Entries from a pointing dataset:

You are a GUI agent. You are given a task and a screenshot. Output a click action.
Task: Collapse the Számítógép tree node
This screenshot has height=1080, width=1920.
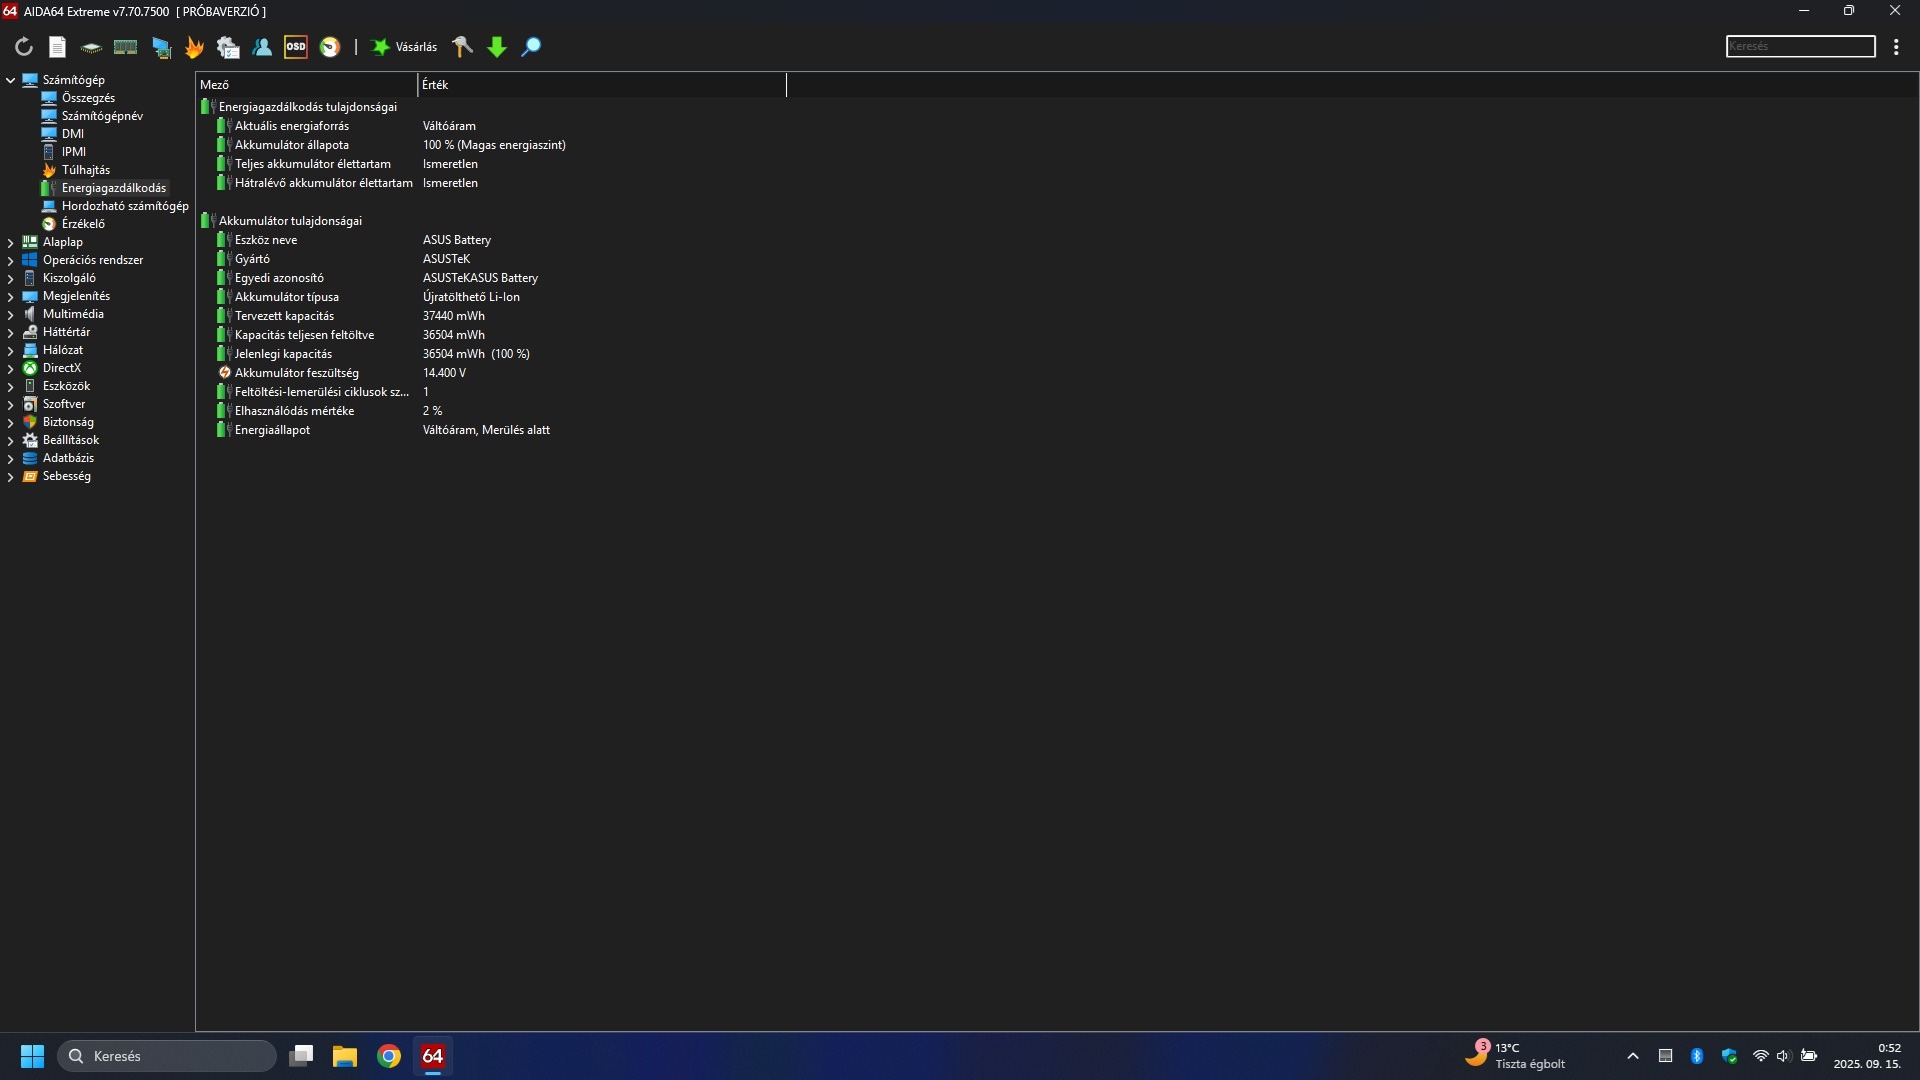10,80
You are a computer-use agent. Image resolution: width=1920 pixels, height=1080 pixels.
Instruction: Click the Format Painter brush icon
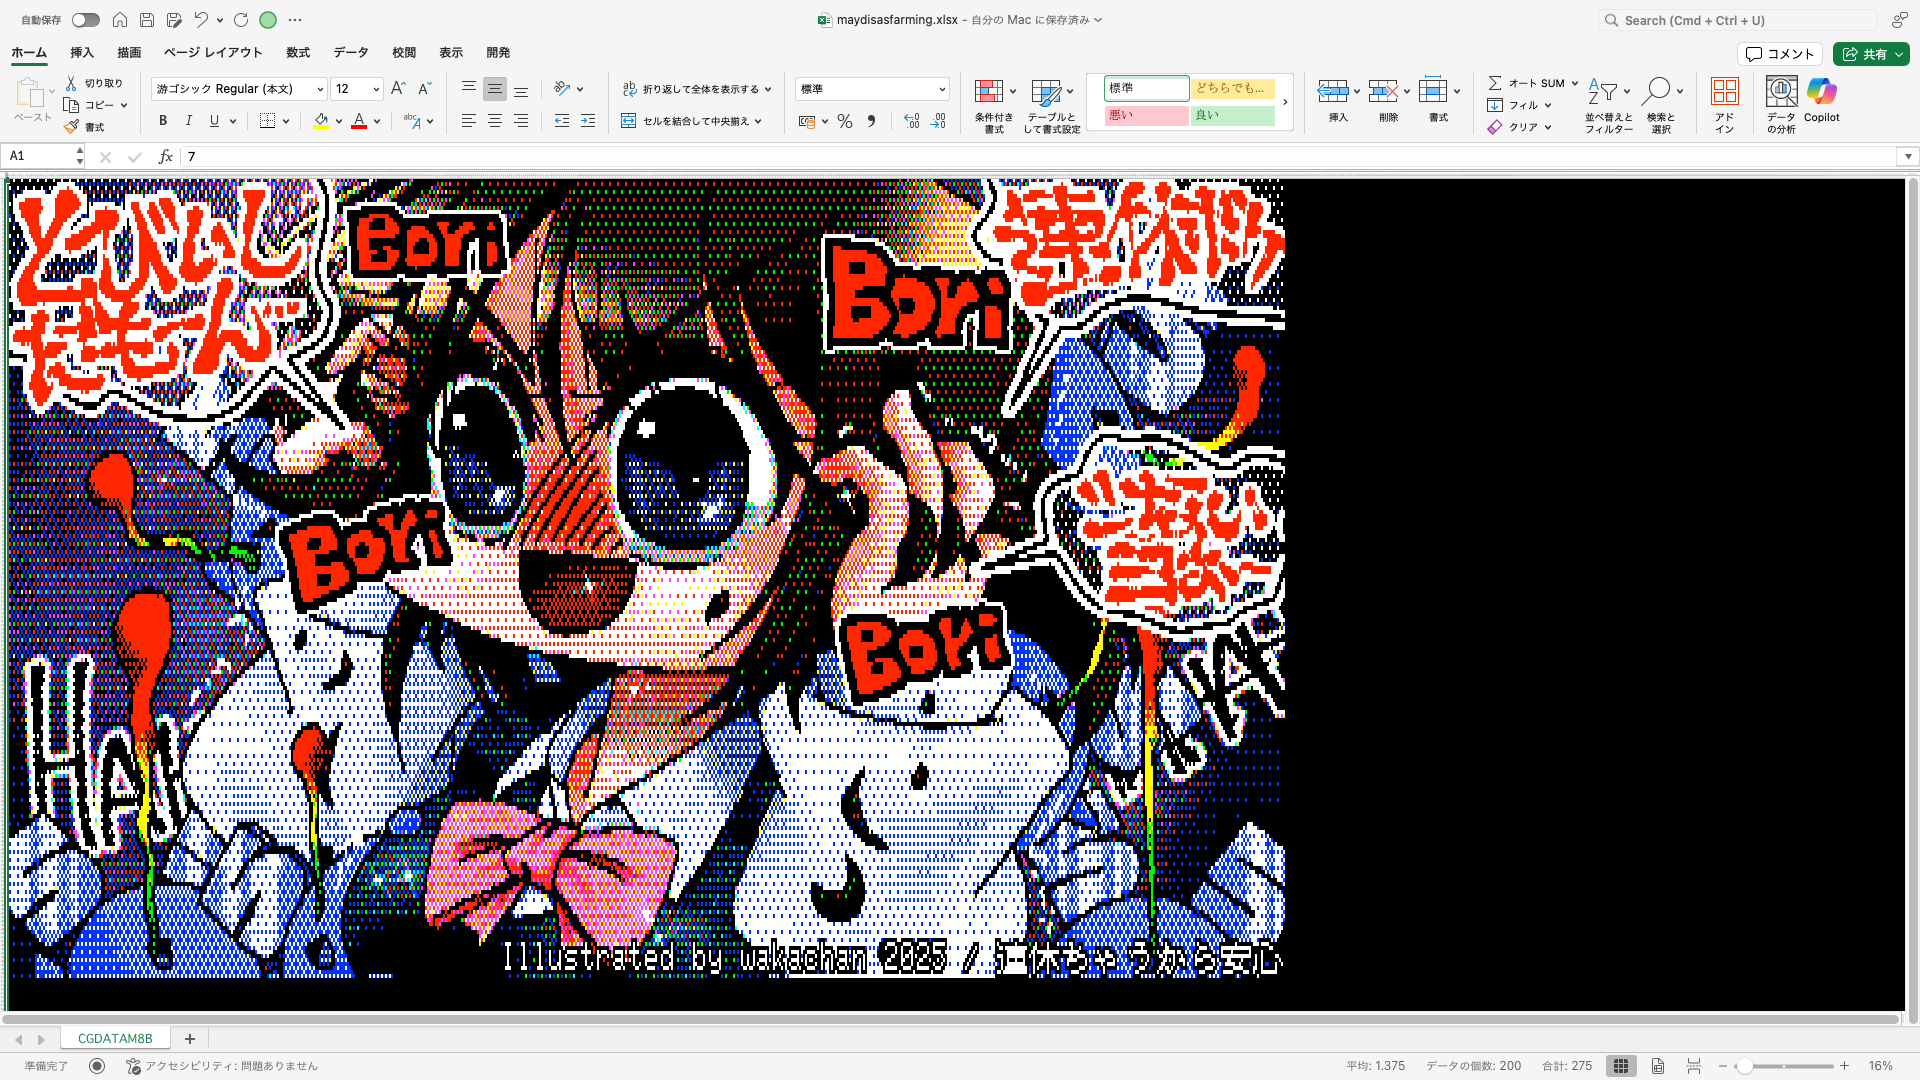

- Problem description
Starting with the line containing "You are a computer-use" and going through the end of the entries, write the lines again with "brush icon" swapped for "button" and nothing else altered. Leave the pictures out of your answer.

- Correct result
You are a computer-use agent. Image resolution: width=1920 pixels, height=1080 pixels.
Instruction: Click the Format Painter button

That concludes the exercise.